▶ Given request
Copy out the text of each row below word for word, leaving out the pictures.
----------
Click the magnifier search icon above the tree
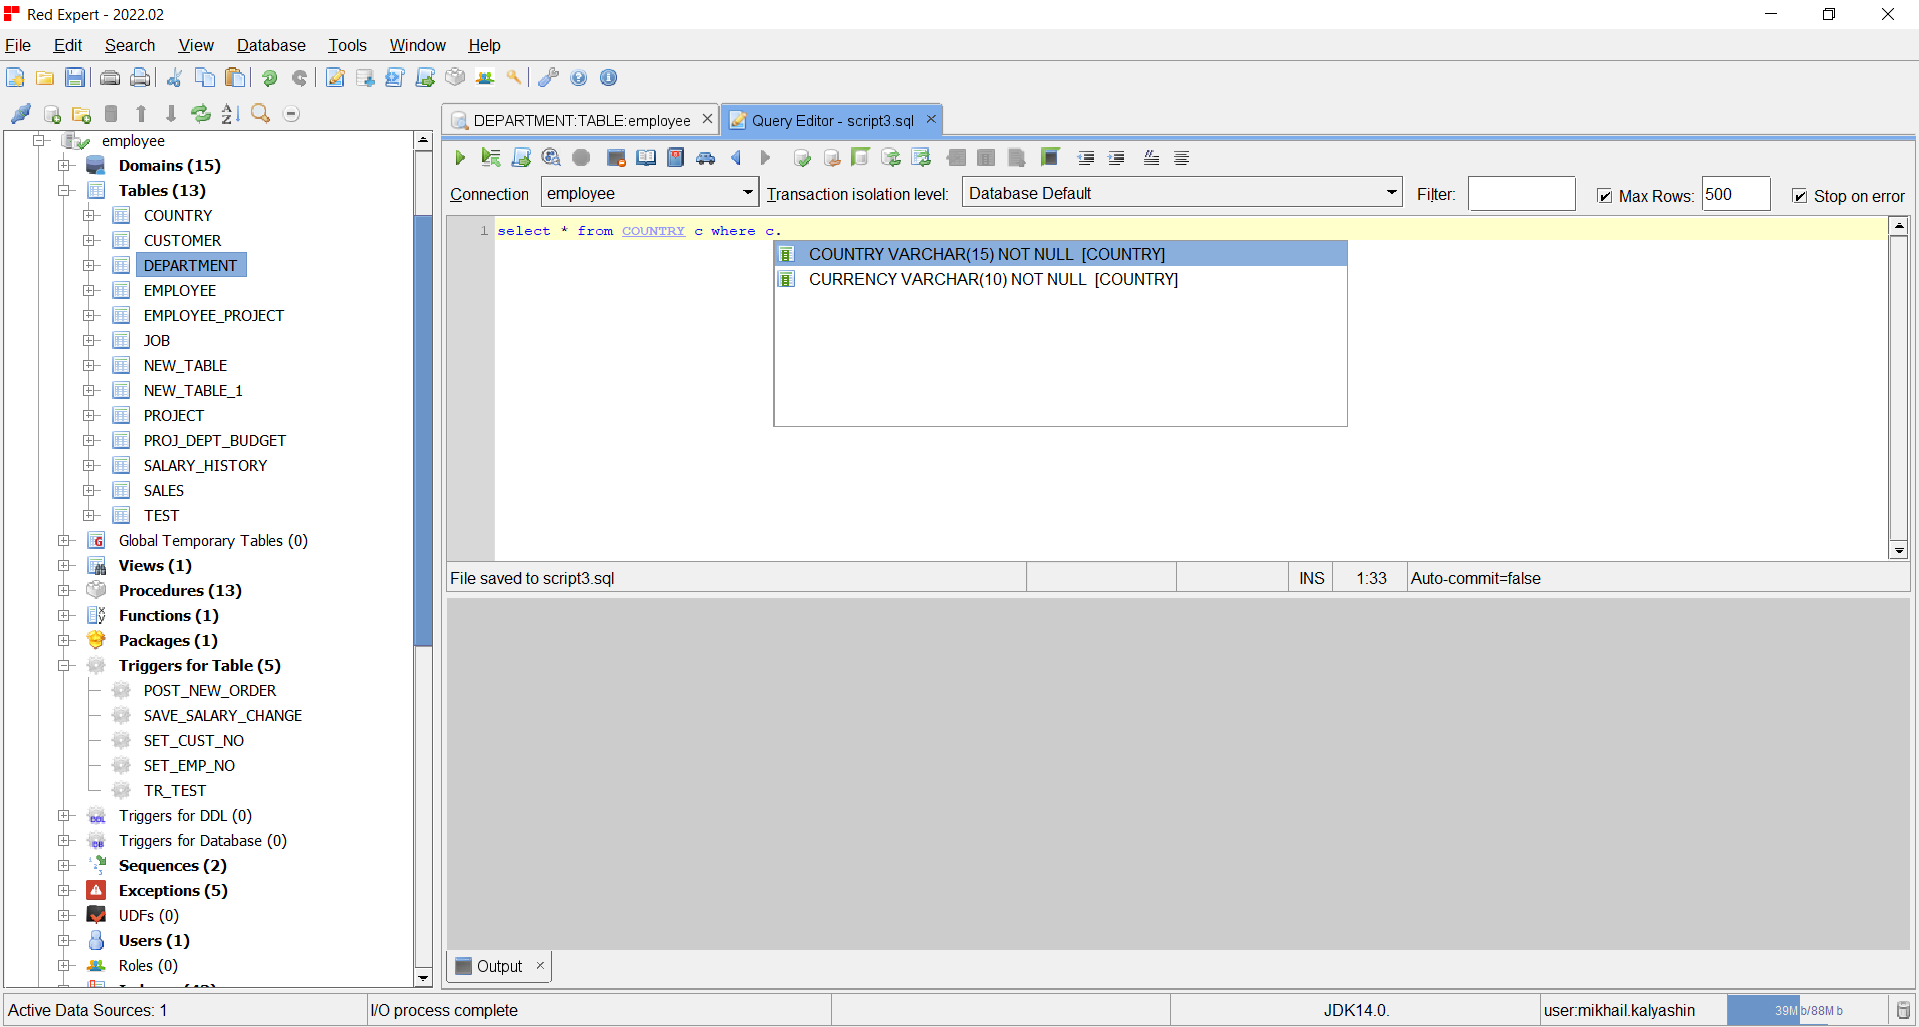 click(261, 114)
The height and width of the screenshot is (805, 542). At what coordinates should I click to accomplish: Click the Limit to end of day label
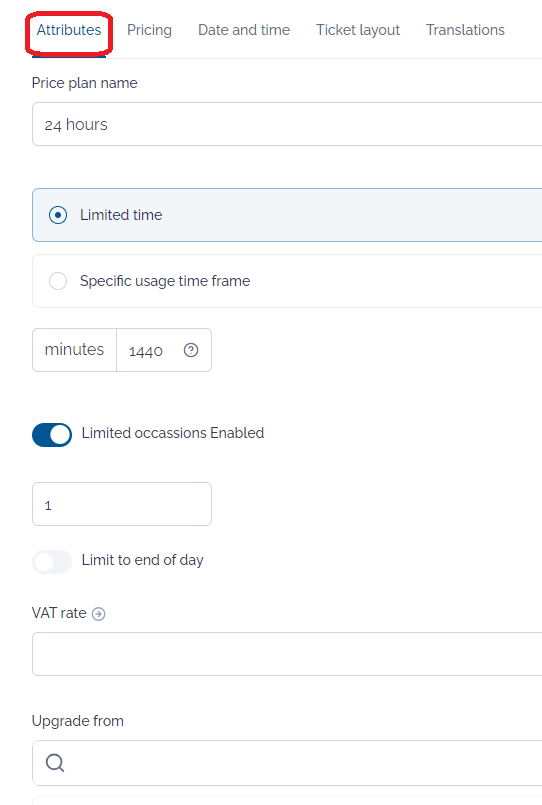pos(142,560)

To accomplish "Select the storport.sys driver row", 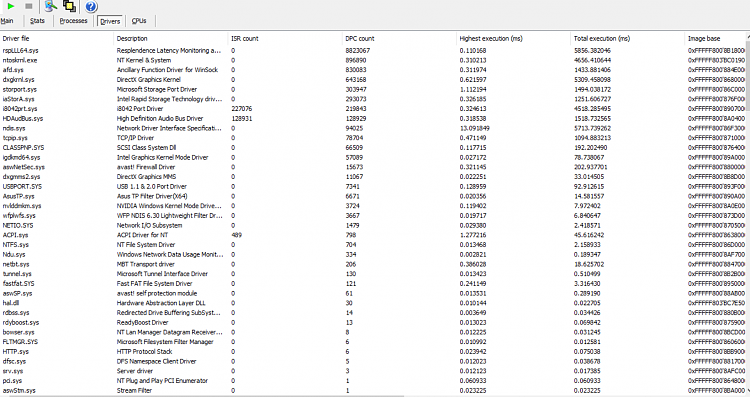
----------
▶ Complete answer
Click the magnifier search icon above the tree
 click(261, 114)
The height and width of the screenshot is (805, 542). At what coordinates should I click to accomplish: Click the Limit to end of day label
pos(142,560)

To accomplish "Select the storport.sys driver row", 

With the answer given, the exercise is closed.